[TASK DIRECTIONS]
Straight copy, no pictures: transcribe each entry as it stands.

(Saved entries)
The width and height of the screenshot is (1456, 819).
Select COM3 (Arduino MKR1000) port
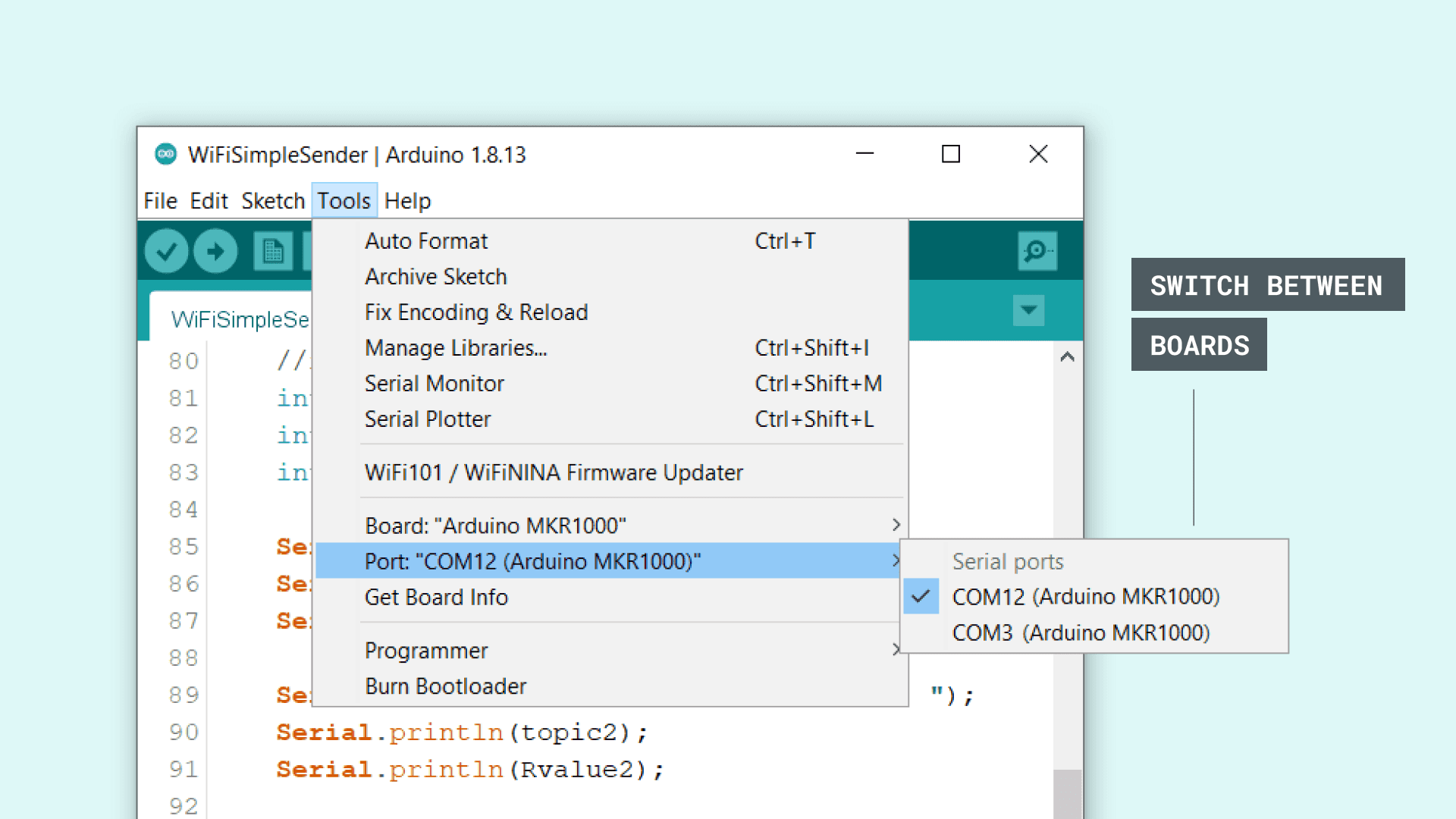click(x=1081, y=632)
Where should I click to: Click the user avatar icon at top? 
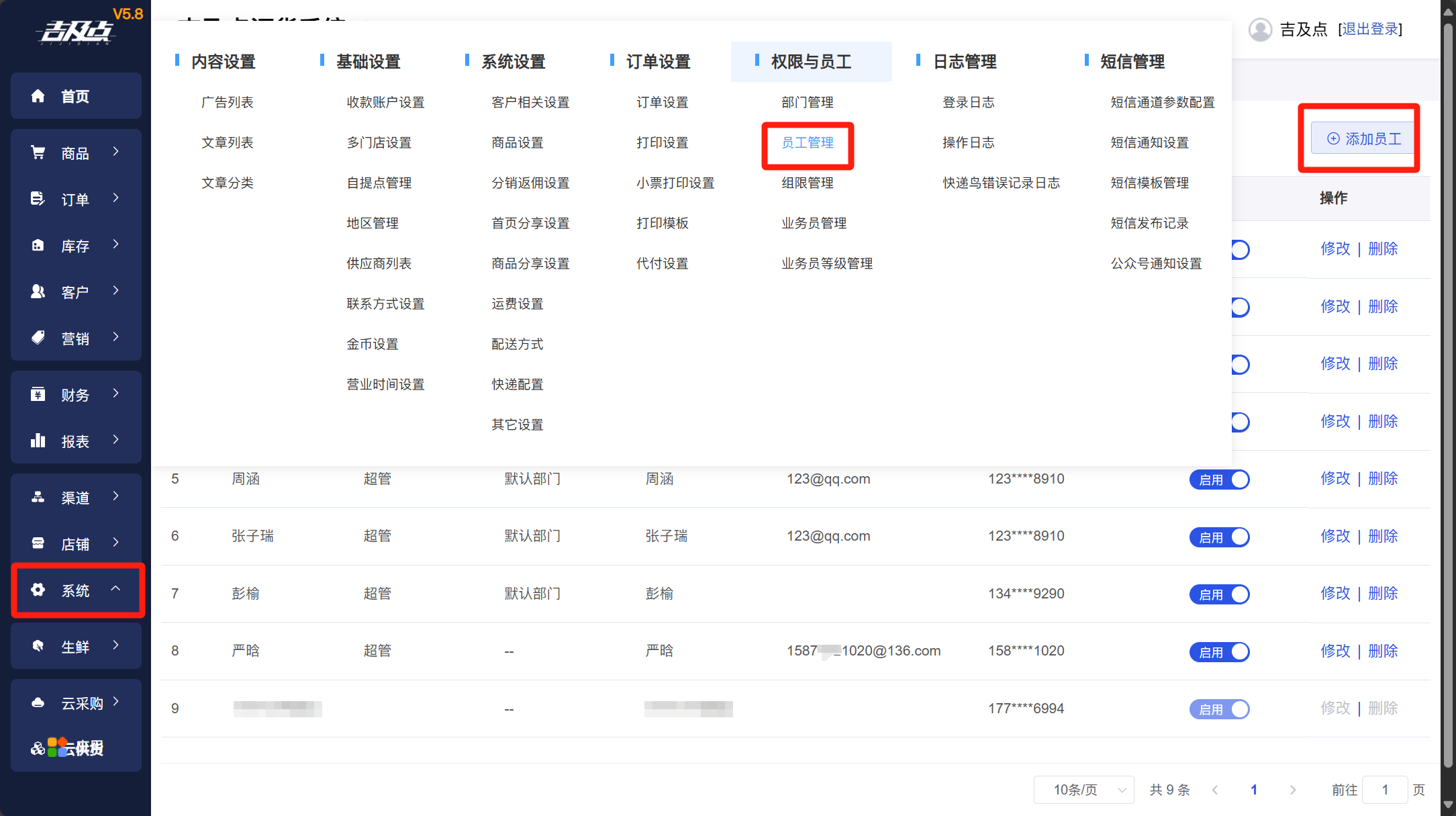(x=1260, y=30)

[TASK RESPONSE]
The width and height of the screenshot is (1456, 819).
Select COM3 (Arduino MKR1000) port
click(x=1081, y=632)
Where should I click to: Click the user avatar icon at top? 
(x=1260, y=30)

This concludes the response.